*Task material:*
---+---

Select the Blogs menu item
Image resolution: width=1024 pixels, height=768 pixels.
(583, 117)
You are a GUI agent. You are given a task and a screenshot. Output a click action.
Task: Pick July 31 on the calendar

---+---

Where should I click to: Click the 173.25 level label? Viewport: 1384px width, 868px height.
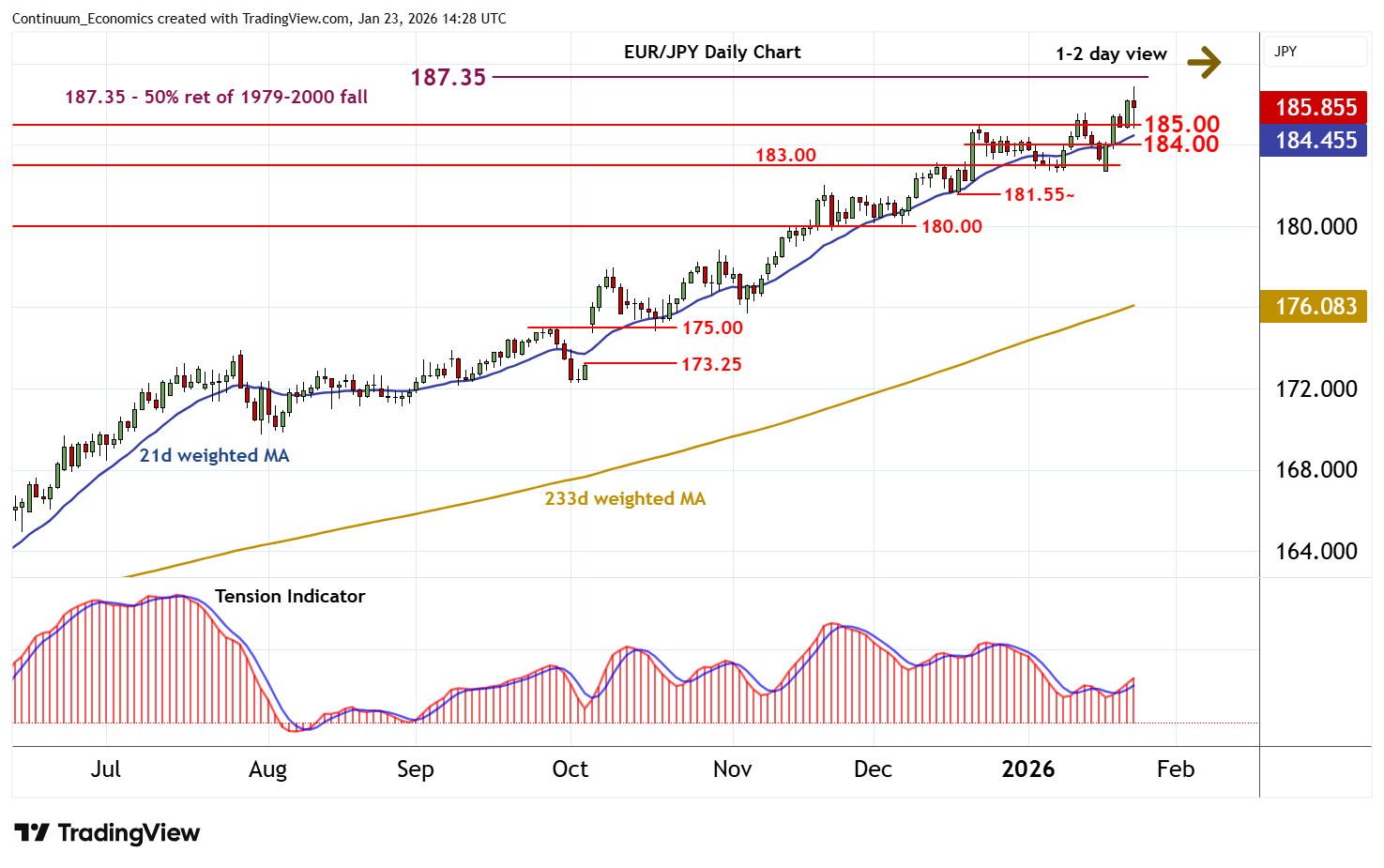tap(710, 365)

---+---

*Exercise instructions:* Begin with the line that has "You are a GUI" in the listing above and end after the line that has "Task: Pick July 31 on the calendar"; output those lines exactly.

*Expected output:*
You are a GUI agent. You are given a task and a screenshot. Output a click action.
Task: Pick July 31 on the calendar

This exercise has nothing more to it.